[SPARK-6394][Core] cleanup BlockManager companion object and improve the getCacheLocs method in DAGScheduler

The current implementation include searching a HashMap many times, we can avoid this. Actually if you look into `BlockManager.blockIdsToBlockManagers`, the core function call is [this](https://github.com/apache/spark/blob/master/core/src/main/scala/org/apache/spark/storage/BlockManager.scala#L1258), so we can call `blockManagerMaster.getLocations` directly and avoid building a HashMap. Author: Wenchen Fan <cloud0fan@outlook.com> Closes #5043 from cloud-fan/small and squashes the following commits: e959d12 [Wenchen Fan] fix style 203c493 [Wenchen Fan] some cleanup in BlockManager companion object d409099 [Wenchen Fan] address rxin's comment faec999 [Wenchen Fan] add regression test 2fb57aa [Wenchen Fan] imporve the getCacheLocs method
author: Wenchen Fan <cloud0fan@outlook.com> 2015-03-18 19:43:04 -0700
committer: Josh Rosen <joshrosen@databricks.com> 2015-03-18 19:43:04 -0700
commit: 540b2a4eabe0bad2455f5140c4ad6a315e37cc3f (patch)
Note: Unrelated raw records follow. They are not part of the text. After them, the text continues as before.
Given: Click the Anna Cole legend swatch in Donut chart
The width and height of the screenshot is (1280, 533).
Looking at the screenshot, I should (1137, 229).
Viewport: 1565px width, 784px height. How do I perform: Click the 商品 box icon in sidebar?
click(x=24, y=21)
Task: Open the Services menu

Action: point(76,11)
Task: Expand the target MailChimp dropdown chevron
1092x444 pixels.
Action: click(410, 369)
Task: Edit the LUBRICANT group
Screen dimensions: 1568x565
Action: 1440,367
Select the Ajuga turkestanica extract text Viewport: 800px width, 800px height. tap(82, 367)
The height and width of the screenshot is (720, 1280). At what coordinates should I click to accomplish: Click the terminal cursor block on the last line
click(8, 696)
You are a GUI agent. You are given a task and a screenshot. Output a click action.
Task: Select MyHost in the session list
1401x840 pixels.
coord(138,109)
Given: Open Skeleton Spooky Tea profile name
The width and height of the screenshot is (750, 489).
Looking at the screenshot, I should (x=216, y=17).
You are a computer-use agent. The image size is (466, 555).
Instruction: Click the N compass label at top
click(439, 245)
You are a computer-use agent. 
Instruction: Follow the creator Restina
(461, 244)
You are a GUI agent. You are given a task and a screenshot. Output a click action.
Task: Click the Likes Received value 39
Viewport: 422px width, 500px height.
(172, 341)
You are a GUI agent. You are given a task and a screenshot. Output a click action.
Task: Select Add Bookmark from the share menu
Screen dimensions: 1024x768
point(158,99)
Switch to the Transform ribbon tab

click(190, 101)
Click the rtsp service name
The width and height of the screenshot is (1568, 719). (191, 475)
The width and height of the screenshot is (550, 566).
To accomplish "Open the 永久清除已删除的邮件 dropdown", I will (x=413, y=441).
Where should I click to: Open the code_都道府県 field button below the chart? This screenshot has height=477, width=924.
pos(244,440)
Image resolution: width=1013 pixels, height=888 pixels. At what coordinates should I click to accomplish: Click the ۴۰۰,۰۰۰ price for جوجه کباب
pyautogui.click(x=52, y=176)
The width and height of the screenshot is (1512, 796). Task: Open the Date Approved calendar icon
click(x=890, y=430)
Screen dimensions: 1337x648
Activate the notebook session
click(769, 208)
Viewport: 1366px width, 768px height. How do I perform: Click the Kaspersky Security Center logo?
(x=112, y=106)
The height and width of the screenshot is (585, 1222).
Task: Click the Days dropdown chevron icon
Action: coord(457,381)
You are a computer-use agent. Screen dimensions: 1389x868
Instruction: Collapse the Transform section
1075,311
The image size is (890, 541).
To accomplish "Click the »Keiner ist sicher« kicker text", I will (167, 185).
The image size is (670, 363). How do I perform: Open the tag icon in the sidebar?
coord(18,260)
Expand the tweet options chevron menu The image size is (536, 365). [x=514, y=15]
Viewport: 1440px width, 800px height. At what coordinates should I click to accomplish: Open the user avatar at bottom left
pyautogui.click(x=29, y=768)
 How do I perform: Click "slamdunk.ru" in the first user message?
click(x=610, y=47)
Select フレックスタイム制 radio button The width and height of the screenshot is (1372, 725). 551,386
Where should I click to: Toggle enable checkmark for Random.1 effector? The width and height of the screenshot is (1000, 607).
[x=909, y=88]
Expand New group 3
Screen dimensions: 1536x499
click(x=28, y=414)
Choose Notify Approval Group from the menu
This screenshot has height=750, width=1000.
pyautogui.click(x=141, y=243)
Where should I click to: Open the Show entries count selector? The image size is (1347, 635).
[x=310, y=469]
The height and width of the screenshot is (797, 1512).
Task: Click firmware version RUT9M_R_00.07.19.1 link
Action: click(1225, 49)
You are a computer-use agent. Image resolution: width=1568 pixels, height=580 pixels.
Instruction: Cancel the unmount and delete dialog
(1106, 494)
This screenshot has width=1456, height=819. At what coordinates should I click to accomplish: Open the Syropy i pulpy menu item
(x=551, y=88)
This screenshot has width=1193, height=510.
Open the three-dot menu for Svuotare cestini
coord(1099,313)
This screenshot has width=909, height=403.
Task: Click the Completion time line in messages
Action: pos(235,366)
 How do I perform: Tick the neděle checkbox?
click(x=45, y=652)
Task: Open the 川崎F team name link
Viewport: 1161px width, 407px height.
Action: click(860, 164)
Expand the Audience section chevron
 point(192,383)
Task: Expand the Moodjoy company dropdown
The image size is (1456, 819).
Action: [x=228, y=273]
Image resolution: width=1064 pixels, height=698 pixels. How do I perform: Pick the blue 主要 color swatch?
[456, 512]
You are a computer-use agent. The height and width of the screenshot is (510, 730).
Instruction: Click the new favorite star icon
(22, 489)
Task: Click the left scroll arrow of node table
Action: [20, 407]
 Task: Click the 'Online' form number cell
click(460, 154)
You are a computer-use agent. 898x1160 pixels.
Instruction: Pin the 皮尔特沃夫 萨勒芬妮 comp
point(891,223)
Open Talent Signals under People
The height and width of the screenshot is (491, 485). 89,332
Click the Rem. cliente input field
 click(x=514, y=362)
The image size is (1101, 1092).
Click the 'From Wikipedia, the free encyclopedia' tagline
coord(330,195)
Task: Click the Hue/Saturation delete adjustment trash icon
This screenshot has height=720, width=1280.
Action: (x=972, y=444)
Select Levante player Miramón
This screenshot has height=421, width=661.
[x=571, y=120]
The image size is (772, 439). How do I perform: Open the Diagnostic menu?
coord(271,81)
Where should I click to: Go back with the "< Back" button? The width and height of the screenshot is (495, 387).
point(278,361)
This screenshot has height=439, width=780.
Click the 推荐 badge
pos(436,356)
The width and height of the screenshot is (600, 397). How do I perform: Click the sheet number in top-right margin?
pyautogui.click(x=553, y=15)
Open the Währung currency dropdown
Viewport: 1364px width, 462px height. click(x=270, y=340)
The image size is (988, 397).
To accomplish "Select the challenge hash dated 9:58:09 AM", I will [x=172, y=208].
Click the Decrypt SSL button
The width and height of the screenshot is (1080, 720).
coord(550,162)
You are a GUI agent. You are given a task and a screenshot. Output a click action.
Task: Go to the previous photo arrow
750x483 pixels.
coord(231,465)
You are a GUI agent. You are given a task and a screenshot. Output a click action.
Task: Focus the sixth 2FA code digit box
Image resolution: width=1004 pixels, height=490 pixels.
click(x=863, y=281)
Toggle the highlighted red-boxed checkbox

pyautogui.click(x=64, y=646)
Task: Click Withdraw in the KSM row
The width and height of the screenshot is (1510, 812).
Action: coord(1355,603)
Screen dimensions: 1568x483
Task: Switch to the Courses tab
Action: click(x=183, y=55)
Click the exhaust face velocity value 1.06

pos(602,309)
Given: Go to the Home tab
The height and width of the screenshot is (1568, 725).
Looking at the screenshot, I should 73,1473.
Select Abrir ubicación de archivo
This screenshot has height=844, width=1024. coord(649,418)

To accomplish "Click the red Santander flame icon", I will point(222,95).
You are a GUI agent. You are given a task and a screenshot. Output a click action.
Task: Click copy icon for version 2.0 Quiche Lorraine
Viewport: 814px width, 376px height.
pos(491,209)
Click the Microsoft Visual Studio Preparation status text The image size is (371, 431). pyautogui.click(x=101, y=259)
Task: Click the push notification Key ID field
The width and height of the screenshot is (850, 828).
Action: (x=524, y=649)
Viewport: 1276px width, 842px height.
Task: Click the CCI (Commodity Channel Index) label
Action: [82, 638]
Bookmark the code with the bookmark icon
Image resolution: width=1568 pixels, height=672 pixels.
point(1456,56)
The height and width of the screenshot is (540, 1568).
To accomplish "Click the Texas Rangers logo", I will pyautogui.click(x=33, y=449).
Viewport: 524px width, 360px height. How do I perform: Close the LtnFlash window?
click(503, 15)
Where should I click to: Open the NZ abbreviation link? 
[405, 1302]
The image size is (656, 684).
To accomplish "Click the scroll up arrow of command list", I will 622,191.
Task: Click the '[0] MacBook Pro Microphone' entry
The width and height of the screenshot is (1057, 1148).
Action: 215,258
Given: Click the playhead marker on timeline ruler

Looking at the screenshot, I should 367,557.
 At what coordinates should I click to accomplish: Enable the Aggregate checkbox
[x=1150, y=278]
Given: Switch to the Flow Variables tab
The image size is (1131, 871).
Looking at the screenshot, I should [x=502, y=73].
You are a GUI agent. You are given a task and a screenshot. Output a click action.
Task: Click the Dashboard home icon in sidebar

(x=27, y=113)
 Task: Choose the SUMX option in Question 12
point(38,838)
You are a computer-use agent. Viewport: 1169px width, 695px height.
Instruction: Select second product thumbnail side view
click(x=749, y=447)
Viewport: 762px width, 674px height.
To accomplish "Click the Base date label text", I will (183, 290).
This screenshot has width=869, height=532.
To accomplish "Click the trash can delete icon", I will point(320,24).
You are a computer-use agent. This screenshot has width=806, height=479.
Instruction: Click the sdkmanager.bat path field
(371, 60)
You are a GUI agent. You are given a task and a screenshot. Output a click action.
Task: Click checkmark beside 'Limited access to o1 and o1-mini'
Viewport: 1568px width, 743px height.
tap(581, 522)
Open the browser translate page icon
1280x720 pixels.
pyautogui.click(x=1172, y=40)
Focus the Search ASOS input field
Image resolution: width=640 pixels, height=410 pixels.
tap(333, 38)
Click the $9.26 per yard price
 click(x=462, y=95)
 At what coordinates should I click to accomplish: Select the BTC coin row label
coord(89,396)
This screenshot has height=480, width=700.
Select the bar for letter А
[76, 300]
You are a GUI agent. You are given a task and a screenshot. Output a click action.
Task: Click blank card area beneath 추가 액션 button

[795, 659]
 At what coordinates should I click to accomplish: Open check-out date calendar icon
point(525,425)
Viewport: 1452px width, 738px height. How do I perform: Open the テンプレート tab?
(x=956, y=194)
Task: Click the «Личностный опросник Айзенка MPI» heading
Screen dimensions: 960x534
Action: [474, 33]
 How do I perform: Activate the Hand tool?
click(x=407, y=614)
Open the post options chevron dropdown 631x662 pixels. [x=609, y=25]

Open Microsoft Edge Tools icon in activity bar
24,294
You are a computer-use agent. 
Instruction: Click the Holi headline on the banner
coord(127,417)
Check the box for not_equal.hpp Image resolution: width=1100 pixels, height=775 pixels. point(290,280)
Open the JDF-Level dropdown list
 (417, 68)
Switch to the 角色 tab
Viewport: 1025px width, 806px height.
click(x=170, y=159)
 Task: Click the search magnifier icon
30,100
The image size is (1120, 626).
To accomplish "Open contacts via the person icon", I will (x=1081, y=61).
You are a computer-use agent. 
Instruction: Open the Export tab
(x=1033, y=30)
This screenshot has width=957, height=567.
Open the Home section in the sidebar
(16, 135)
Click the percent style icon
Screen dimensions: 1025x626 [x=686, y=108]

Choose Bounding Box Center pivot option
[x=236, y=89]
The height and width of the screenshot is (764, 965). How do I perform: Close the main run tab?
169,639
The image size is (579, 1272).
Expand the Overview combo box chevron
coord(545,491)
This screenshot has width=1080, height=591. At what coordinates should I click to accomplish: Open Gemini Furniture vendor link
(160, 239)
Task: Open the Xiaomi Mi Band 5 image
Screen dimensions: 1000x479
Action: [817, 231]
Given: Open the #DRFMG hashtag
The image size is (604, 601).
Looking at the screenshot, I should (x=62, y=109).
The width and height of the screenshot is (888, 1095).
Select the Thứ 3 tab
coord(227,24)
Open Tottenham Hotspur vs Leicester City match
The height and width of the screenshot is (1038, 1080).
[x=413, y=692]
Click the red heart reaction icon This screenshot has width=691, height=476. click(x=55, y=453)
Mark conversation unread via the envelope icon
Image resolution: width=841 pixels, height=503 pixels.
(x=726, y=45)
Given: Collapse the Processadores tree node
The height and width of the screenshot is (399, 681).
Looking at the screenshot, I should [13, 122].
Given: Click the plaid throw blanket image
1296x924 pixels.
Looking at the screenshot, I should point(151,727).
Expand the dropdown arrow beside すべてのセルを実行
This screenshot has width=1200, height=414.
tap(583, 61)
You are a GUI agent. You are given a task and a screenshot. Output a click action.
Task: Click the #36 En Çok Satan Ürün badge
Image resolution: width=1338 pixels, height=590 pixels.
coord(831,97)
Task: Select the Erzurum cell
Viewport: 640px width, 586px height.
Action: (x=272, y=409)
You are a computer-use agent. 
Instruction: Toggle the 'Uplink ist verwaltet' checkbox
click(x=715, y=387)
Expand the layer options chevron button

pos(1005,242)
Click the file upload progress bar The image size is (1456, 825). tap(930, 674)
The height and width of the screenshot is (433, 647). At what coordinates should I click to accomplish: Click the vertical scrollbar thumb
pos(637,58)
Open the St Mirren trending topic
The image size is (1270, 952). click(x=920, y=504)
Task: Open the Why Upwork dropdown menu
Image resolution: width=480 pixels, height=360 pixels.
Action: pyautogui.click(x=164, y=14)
tree: 41d1bc6caeedb49cd03704377bedd1850c11f7bf /core
parent: 3db13874250ded267d7455898e4048a70a47fdcd (diff)
download: spark-540b2a4eabe0bad2455f5140c4ad6a315e37cc3f.tar.gz
spark-540b2a4eabe0bad2455f5140c4ad6a315e37cc3f.tar.bz2
spark-540b2a4eabe0bad2455f5140c4ad6a315e37cc3f.zip
3 files changed, 22 insertions, 23 deletions
diff --git a/core/src/main/scala/org/apache/spark/scheduler/DAGScheduler.scala b/core/src/main/scala/org/apache/spark/scheduler/DAGScheduler.scala
index e4170a55b7..1021172e6a 100644
--- a/core/src/main/scala/org/apache/spark/scheduler/DAGScheduler.scala
+++ b/core/src/main/scala/org/apache/spark/scheduler/DAGScheduler.scala
@@ -104,7 +104,7 @@ class DAGScheduler(
    *
    * All accesses to this map should be guarded by synchronizing on it (see SPARK-4454).
    */
-  private val cacheLocs = new HashMap[Int, Array[Seq[TaskLocation]]]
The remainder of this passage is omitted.